## Collected data
--------------------
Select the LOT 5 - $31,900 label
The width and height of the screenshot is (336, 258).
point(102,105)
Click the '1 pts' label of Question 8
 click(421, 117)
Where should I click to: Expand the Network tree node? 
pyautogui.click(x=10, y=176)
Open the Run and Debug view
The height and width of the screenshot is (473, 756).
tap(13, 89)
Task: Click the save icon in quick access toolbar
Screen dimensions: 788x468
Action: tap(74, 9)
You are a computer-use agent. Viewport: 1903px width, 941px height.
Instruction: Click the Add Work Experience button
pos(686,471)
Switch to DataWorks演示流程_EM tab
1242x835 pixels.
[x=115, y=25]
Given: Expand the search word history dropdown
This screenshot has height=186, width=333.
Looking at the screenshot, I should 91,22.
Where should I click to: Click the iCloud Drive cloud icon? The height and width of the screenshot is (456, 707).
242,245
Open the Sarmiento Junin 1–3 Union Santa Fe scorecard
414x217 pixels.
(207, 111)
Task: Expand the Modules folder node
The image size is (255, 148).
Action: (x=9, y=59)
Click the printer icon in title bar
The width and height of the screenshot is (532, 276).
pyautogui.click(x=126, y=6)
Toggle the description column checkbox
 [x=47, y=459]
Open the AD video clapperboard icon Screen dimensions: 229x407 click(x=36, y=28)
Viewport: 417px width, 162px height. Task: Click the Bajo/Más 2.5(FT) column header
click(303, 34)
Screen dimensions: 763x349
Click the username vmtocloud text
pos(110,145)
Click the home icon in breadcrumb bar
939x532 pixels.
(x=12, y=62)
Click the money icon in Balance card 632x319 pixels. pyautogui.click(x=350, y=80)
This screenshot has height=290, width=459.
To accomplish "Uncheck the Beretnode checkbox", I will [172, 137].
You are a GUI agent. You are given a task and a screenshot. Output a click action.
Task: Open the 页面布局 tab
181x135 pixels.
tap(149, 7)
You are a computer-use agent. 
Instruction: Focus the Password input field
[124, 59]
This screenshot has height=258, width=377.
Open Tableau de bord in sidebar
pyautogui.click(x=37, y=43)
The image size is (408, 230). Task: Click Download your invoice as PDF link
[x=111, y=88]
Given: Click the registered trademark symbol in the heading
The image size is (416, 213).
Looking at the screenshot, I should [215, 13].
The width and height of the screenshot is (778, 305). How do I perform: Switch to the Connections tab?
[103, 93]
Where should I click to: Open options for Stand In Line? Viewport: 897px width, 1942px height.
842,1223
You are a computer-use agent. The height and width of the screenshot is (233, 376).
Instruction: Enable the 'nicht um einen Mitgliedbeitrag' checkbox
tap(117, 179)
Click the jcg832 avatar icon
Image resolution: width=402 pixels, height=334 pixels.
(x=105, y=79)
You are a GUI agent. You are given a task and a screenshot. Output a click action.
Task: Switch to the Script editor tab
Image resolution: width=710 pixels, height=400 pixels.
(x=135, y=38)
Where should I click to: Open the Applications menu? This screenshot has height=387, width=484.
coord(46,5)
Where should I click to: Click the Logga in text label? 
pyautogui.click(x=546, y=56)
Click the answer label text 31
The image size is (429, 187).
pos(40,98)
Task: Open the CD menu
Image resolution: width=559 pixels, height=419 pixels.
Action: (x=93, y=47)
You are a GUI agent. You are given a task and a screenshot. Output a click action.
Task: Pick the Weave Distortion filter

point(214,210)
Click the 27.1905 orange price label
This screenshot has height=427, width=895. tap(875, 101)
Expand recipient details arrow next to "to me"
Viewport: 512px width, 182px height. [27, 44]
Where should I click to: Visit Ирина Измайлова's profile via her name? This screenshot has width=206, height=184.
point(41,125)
--------------------
## What is needed
Please provide an exact transcription of each line from the one holding "Click the 27.1905 orange price label" through the final line of the data above.

## Written answer
Click the 27.1905 orange price label
This screenshot has height=427, width=895. tap(875, 101)
Expand recipient details arrow next to "to me"
Viewport: 512px width, 182px height. [27, 44]
Where should I click to: Visit Ирина Измайлова's profile via her name? This screenshot has width=206, height=184.
point(41,125)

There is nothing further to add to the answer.